As many of us spent more time at home and tried to stay updated on constantly changing news headlines this past year, the amount of time spent using devices shot up. Getting a notification each week with your screen time report became a somber reminder of how much life had changed.
While it’s important to stay up-to-date on what’s happening in the world, especially as we continue to battle the COVID-19 pandemic, some studies have shown too much screen time is linked to higher levels of depression, anxiety, obesity and other adverse health conditions.
Using devices throughout the day can be a tough habit to break. But in an era where “sitting is the new smoking”, and mental health is more important than ever, making an effort to limit time on your phone or sitting in front of the TV can go a long way for physical and emotional wellbeing. The Mayo Clinic Health System recommends 2 hours of screen time for teens and adults, 1 hour for children 2-12, and no screen time for children 2 under. While this may be more difficult to achieve working from home and doing virtual school, there are still some changes you can make to help. Check out these six tips for reducing screen time while still staying in tune.
1. Track the “non-essential” time you spend on screens.
It can be easy to dismiss most of your screen time as necessary due to school or work – and much of it likely is. But it’s also easy to pack on a few extra hours without knowing. Scrolling through social media on your lunch break, watching TV while you cook and eat dinner, and catching up on the day’s news while you relax with your family can quickly add up.
Spend one week tracking how much time you spend using your phone, watching TV, and using the computer outside of essential activities such as work or school, connecting with family, or completing a virtual workout or health appointment. Add up the time and use this as a starting point as you work towards cutting out a little screen time each week.
2. Turn off notifications for non-essential apps.
Constantly getting notifications about breaking news from Twitter or new posts on Facebook can lead you to get caught scrolling through these apps for longer than you intend to. Limit the number of apps sending you notifications to just those you deem essential, such as calls, texts and emails so you’re less likely to feel there’s something you need to check immediately.
Additionally, pay attention to how certain apps make you feel.

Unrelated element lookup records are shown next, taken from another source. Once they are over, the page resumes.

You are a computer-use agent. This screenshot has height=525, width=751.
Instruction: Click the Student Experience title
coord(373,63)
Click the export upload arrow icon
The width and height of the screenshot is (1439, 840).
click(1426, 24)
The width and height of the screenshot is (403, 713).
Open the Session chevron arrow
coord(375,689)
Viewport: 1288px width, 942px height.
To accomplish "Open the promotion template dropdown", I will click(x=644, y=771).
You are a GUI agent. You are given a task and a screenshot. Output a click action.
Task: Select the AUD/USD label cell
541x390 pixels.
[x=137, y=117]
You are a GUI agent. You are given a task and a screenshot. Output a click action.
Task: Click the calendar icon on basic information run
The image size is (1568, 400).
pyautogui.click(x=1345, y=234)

Do you get stressed any time you see a breaking news notification? Feel jealous looking at other people’s photos on Instagram? Allow these feelings to guide how much time you’re spending on certain apps. Consider deleting or setting a time limit for apps that leave you feeling poorly. For example, take just 15 minutes at the end of the day to check Facebook and set a timer so you don’t end up scrolling for hours.

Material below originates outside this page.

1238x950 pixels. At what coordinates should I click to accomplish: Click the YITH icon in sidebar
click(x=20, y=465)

3. Establish specific “no screen” times.
Commit to not using screens during specific time frames such as while eating dinner or after 10 p.m. Leave your phone or the remote in another room so you won’t be as tempted to pick up during the screen-free time frame.
Consider additional “screen free times” such as committing an hour every night to spend as a family without screens (board or card games are fun but still give you a screen break) or dedicating an hour of your weekend to get active without devices.
4. Stop device multitasking.
Do you find yourself picking up your phone while casually watching TV? Flipping on the TV as you’re finishing up the workday? Many of us are guilty of device multitasking, which can lead to less focus and more time using screens. Work on using only one device at a time so you can better focus on the task at hand, whether that be finishing an email or watching an episode of your favorite show.
5. Lead by example.
Have you ever noticed how if one person in the group picks up their phone, everyone slowly begins to? We tend to mimic the screen habits of those around us, whether it be friends or family. Once you begin to use your screens less, your family or friends will likely follow. Be the first to set down your phone and be the example. An easy idea for busy families is to commit to screen-free dinners by setting up a basket by the table. Every family member can drop their phone into the basket to enjoy a screen-free meal together. Pick it up at the end of 30-45 minutes. All of those alerts can wait while you enjoy a healthy meal and time together without staring at your phones.
6. Pick up the phone and call.
With so much extra screen time, people young and old are complaining about too many emails and texts. This is an easy fix with a good, old fashioned phone call when your eyes need a rest from all of those words. Call your parents, siblings, other family members or friends and as a bonus — head out for a quick walk or turn on the treadmill while you chat. Turn your time catching up into activity time. A screen break and some cardio is good for you, there are so many health benefits to walking even just 20 minutes a day.
Screens are an essential part of our daily life, especially during the ongoing pandemic and distancing for safety, but they don’t need to control it. Get smarter with your screen time and begin to spend more time meaningfully engaging with the people and environment around you.